Motion is made to set aside tills indictment, on the ground of informality in the drawing of the grand jury. It not appearing that the defendant was held to answer before the finding of the indictment, he may move to set it aside on any ground which would have been good cause for challenge, either to the panel or to any Individual grand juror. C. Laws, p. 458, § 279.
By the minutes and records of the court of sessions, it appears that but forty-eight names were copied from the assessment roll from which the grand jury that presented this indictment were drawn, and the list of the names placed in the box, and those drawn, is signed only by the county judge, when our statute (C. Laws, p. 353, § 5) requires that fifty names shall he placed in the box, from which the county clerk, in the presence of the county judge and sheriff, shall draw the names of twenty-four persons, to serve as grand jurors, and that a correct list of the names placed in the box, and those drawn, shall be kept, and certified by the judge, clerk, and sheriff, and filed in the clerk’s office.
In drawing the grand jury the essential requirements of the act have not been complied with; fifty names should have been placed in the box, and the list and certificates should have been signed by the three officers, judge, clerk, and sheriff, and the signing of the one is insufficient. It is to be regretted that the officers appointed to perform the important duty of drawing and forming a grand jury, did not exercise more care and diligence in following the plain letter of the law. It is due to the county judge to say, that the certificates were properly signed by him, and that he has given information to this court that the imperfection in the list of names was an error in the person who made the copy. For the negligence of the other two no excuse appears*.

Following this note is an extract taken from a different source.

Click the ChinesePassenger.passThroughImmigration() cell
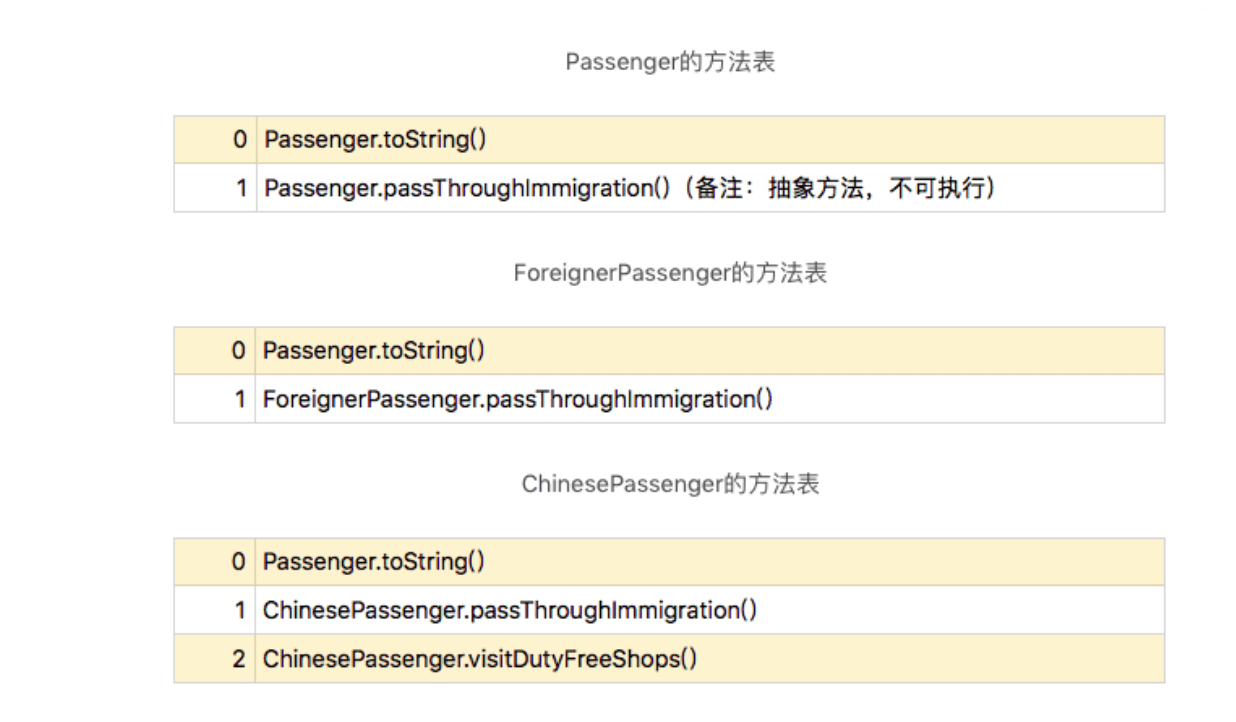The width and height of the screenshot is (1236, 722). (x=510, y=610)
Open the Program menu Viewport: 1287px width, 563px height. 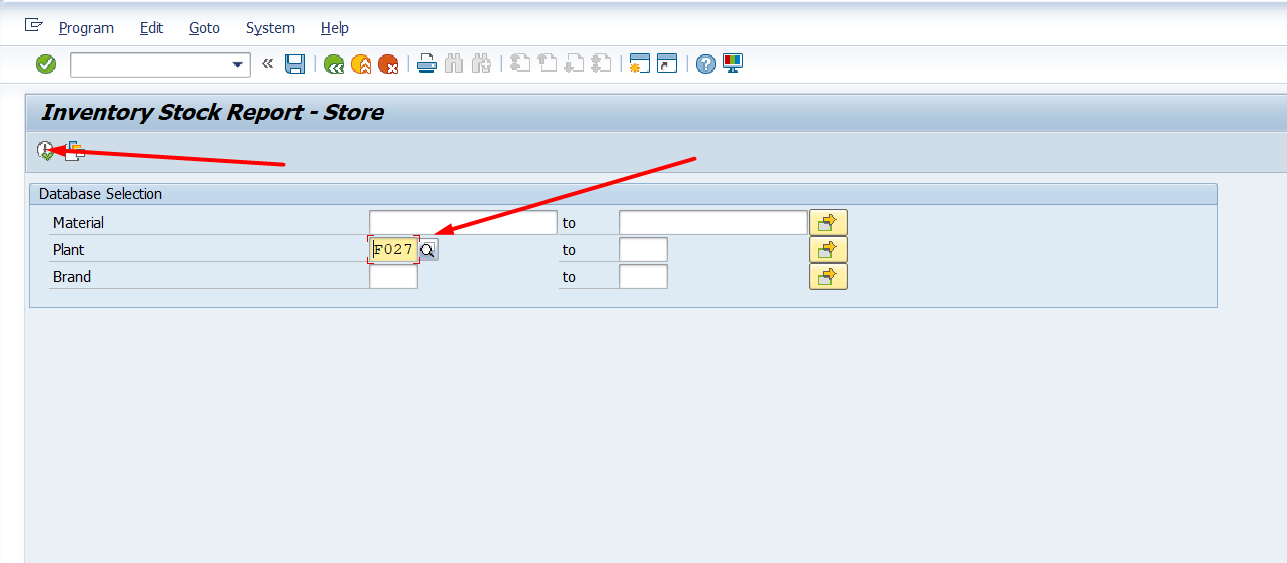86,28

The objection of the defendant, in my opinion, is well taken, and it would have been a good cause of challenge to the panel in the court of sessions, under § 182, of the criminal code. The indictment must be set aside. The defendant, however, is not discharged—the case must be re-submittod to the grand jury—and if defendant has been admitted to bail, or deposited money instead, the bail or money must-be answerable for his appearance to answer a new indictment.